EXERCISE AIM ->
Send back all the data below, exactly as given.

PROVIDED MATERIAL ->
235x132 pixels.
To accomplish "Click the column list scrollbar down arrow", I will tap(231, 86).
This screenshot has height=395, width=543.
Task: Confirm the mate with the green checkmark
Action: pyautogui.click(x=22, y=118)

TASK RESULT ->
235x132 pixels.
To accomplish "Click the column list scrollbar down arrow", I will tap(231, 86).
This screenshot has height=395, width=543.
Task: Confirm the mate with the green checkmark
Action: pyautogui.click(x=22, y=118)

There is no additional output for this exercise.